● What is required
Reproduce every line of text in the data below word for word, omitting the pictures.

● Data extract
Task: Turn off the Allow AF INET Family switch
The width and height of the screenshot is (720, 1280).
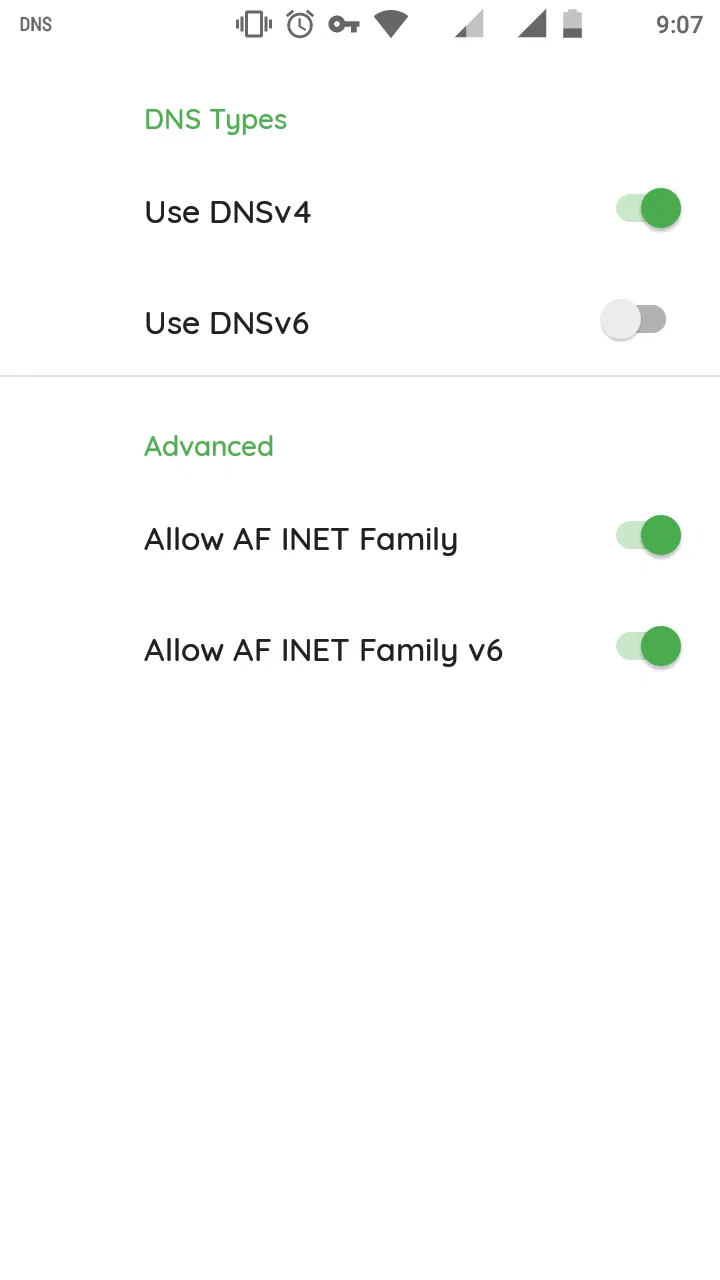Action: click(x=648, y=536)
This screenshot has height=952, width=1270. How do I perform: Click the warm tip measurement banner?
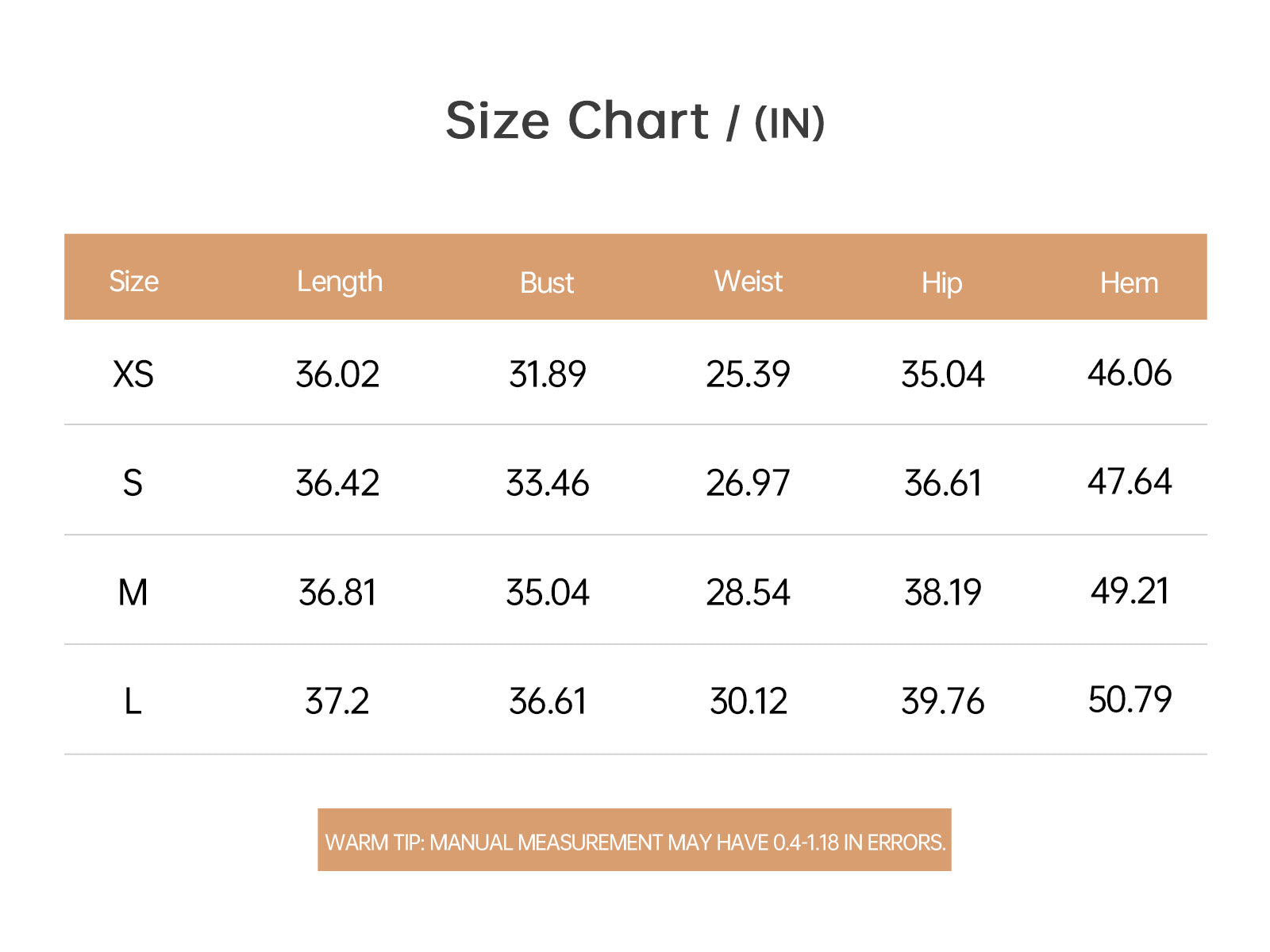click(634, 840)
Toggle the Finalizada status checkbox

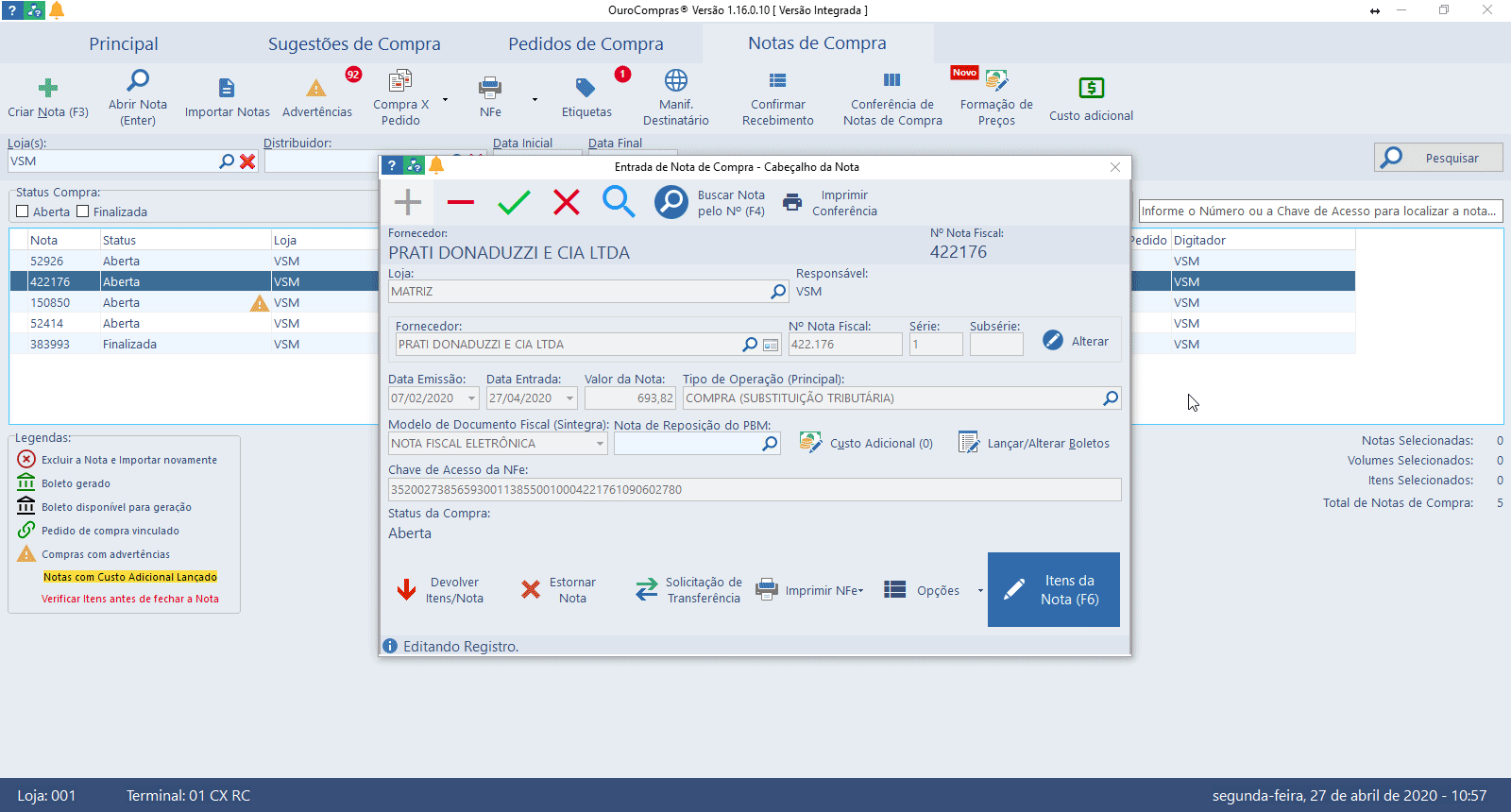pos(83,211)
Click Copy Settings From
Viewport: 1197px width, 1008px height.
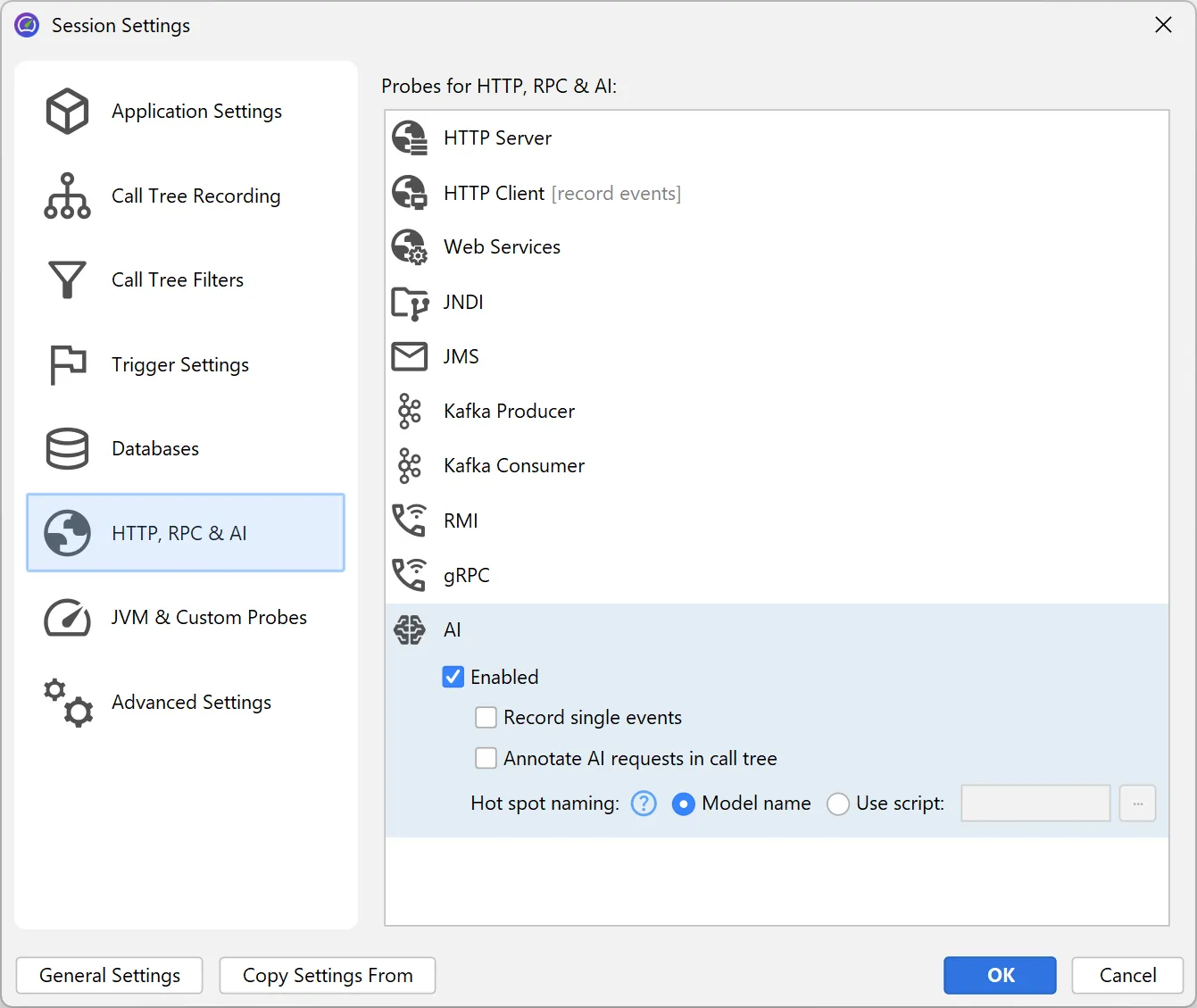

● Exercise response
Task: Turn off the Allow AF INET Family switch
The width and height of the screenshot is (720, 1280).
Action: click(x=648, y=536)
This screenshot has height=952, width=1270. How do I perform: Click the warm tip measurement banner?
click(634, 840)
Toggle the Finalizada status checkbox

pos(83,211)
Click Copy Settings From
Viewport: 1197px width, 1008px height.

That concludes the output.